Tuesday, October 4, 2011

Susan Sarandon and me

One of my favorite actresses, Susan Sarandon once said, “When I turn 80, I’d like to know that my life has been completely spent. I’d like to know that I’ve loved, I’ve help the world become a better place, that my kids are happy, that I’ve tried.”

Damn I love her thinking.

For 30 years, I have been consumed with watching as my kids grow up and then as we know happens, move out. The idea of their happiness still fills my thoughts and my heart. Some things never change. It’s like one of those old-fashioned jobs where people stayed with the same company for their whole lives, giving it their all & remaining loyal and focused. I don’t need the proverbial gold watch because watching them really is its own reward for a job I believe I executed well.

But I do remember going to social gatherings years ago & being asked ‘So, what do you do?” What a weird question, if you think about it. If I really told them what I was doing on a daily basis, it would have taken hours. Suffice to say that when I responded with “I’m a stay-at-home mom”, I would watch their eyes immediately scour the room for someone, something more interesting than me. What could I possibly contribute to a normal, intelligent adult conversation if I wasn’t out in the work world actually pulling a salary. No co-workers, no admin assistant to dump off my paperwork, no boss about which to complain. I was simply raising and nurturing my four charges, tending to their every need and trying to mold them into the best and happiest people I possibly could. Try putting that into a concise, party-friendly response.

I am happy with my work.
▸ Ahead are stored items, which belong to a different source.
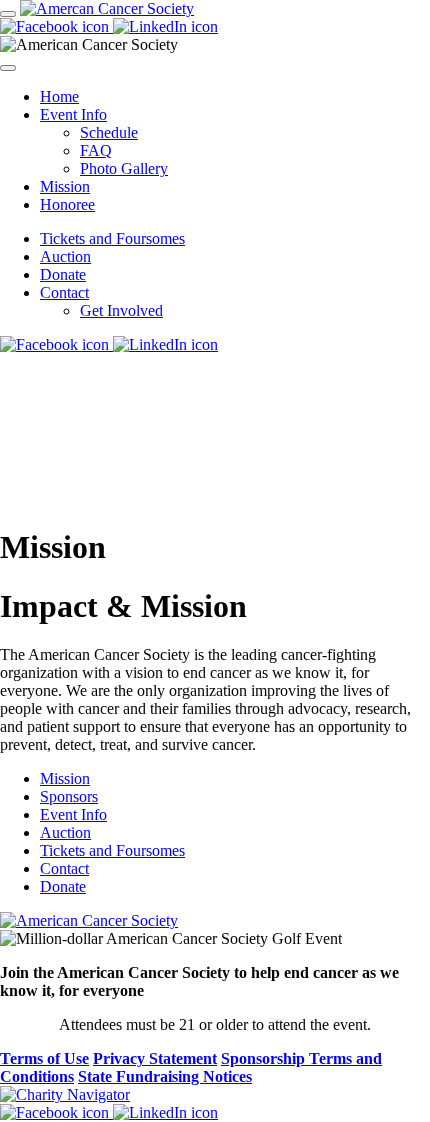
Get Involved (121, 310)
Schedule (109, 132)
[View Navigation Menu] (8, 14)
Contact (64, 292)
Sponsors (69, 796)
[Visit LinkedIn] (165, 26)
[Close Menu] (8, 68)
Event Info (73, 114)
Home (59, 96)
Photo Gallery (124, 168)
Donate (63, 274)
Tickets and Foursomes (112, 238)
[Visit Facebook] (56, 26)
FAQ (96, 150)
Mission (65, 186)
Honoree (67, 204)
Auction (65, 256)
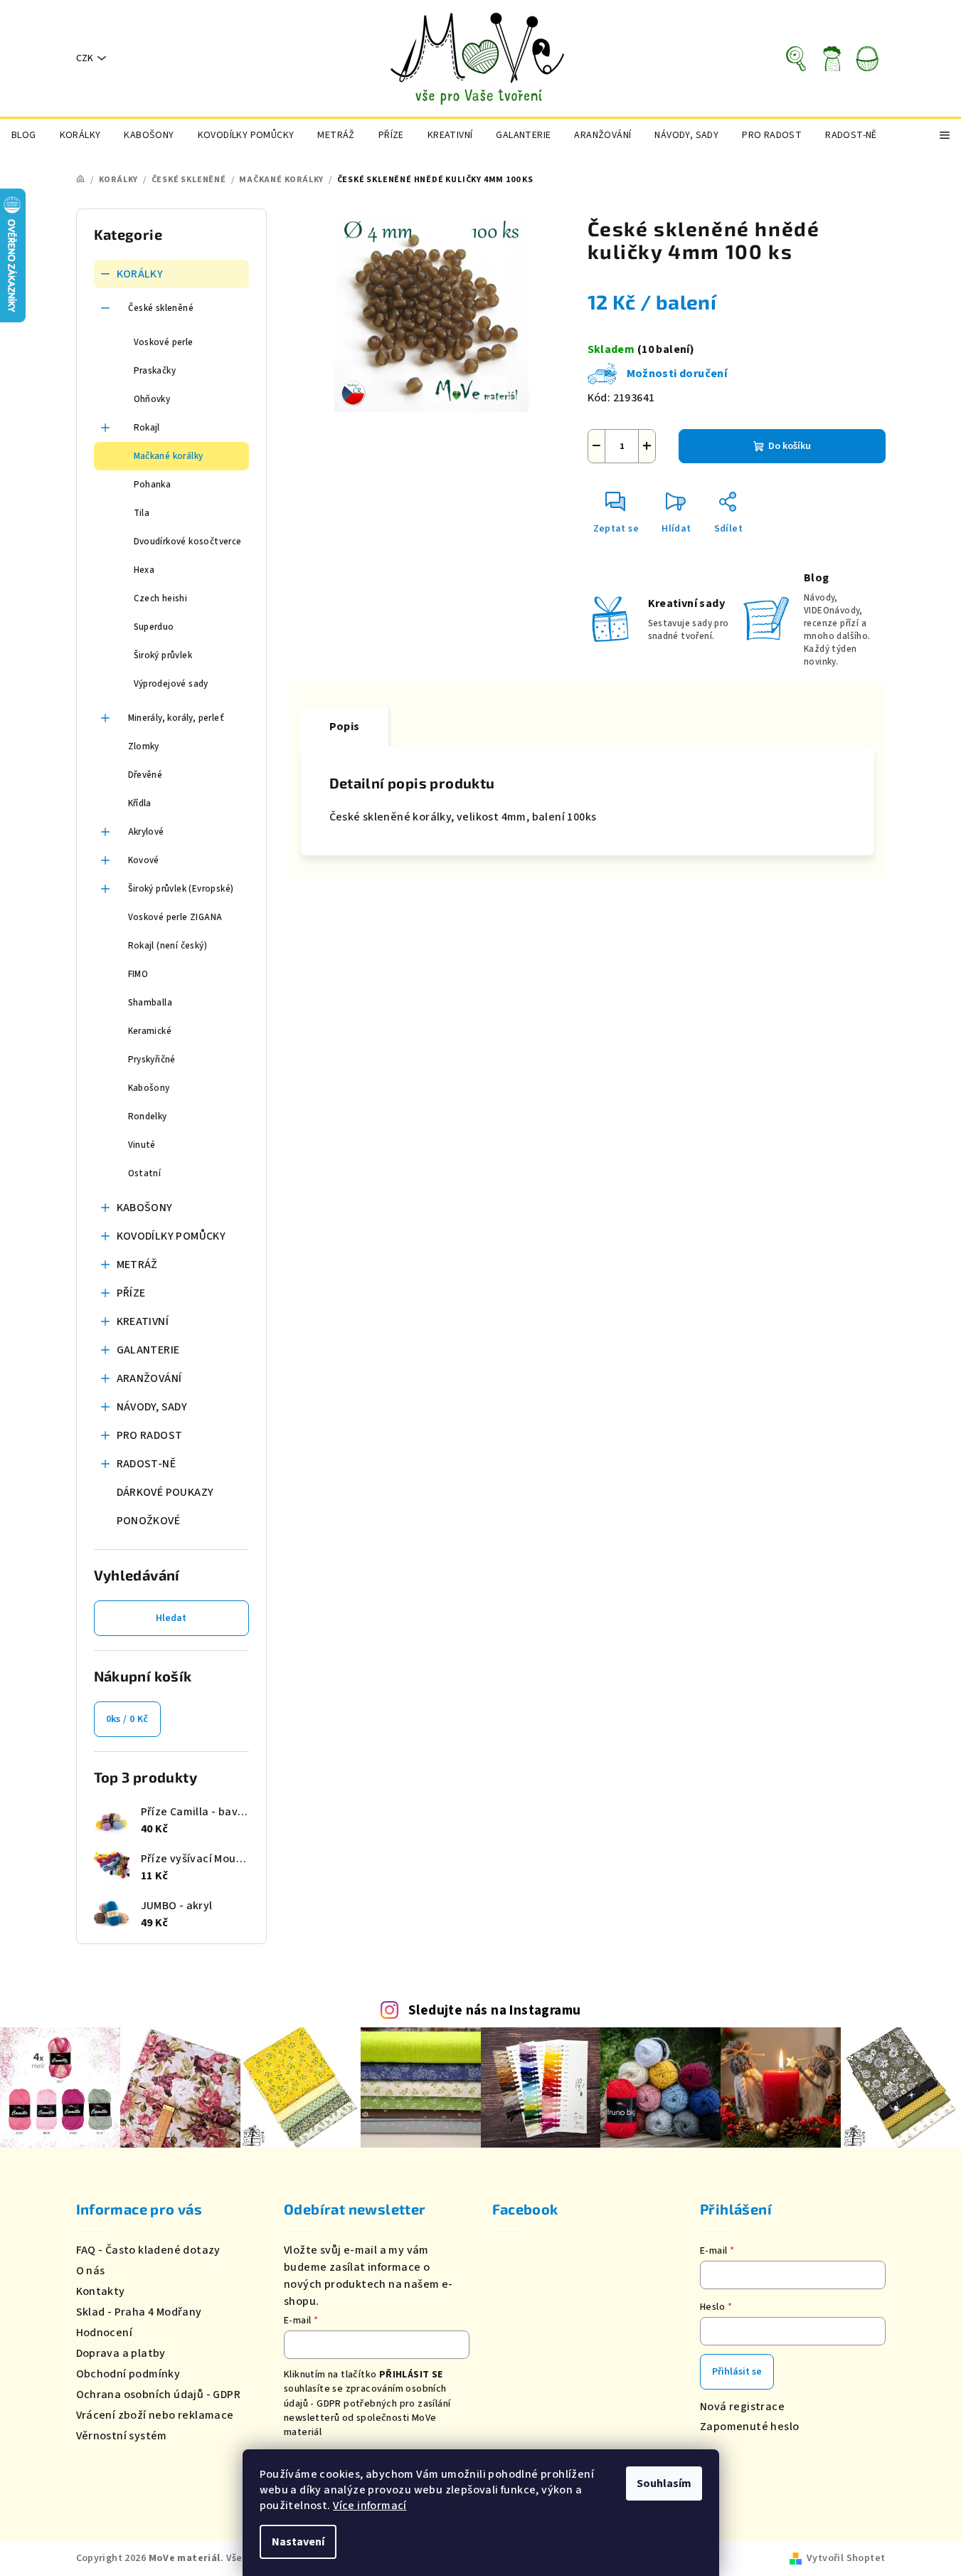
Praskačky (155, 370)
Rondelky (147, 1116)
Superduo (154, 627)
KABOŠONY (145, 1207)
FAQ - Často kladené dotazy (148, 2250)
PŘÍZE (131, 1293)
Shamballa (150, 1002)
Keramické (150, 1031)
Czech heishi (161, 598)
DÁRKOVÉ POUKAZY (165, 1492)
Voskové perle (163, 342)
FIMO (138, 974)
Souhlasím (664, 2483)
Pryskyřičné (152, 1059)
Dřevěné (145, 775)
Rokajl (147, 427)
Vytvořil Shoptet (846, 2558)
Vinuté (142, 1145)
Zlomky (143, 746)
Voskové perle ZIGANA (175, 917)
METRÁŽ (137, 1264)
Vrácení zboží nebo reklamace (155, 2415)
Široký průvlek (163, 655)
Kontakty (100, 2291)
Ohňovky (152, 399)
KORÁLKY (140, 274)
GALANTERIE (148, 1350)
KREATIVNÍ (143, 1321)
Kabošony (149, 1088)
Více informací (370, 2505)
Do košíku (789, 446)
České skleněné (161, 308)
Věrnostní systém (121, 2436)
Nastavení (298, 2542)
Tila (142, 513)
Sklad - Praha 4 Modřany (139, 2312)
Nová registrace (742, 2406)
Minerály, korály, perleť (176, 718)
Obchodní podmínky (128, 2374)
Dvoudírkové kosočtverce (188, 541)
I liked my job back then and even today I am always in awe of how the job has morphed and changed and continues to challenge me.. It sometimes feels like a moving target, but I think I’ve got the formula now.

So I’m with Sarandon here.  Like her, I have loved and done so more intensely than I ever thought possible.  Her last wish, hoping “that I’ve tried” touched me because I know that I try harder to be a good parent than I’ve ever tried anything else in my life. And that’s all I really have- the trying - because I figure if I care that intensely and for that long about something, it’s sure to come out extraordinarily well.

1 comment:

  1. I think you've done more than "try." You've learned, you've grown, you've adapted and you've changed (even when it was forced upon you). And you've got the evidence of a job insanely well done in the form of four well-adjusted (though oddly all very loud) young adults who, by the way, also think you've done well. So you and Susan Sarandon, you're peas in a pod.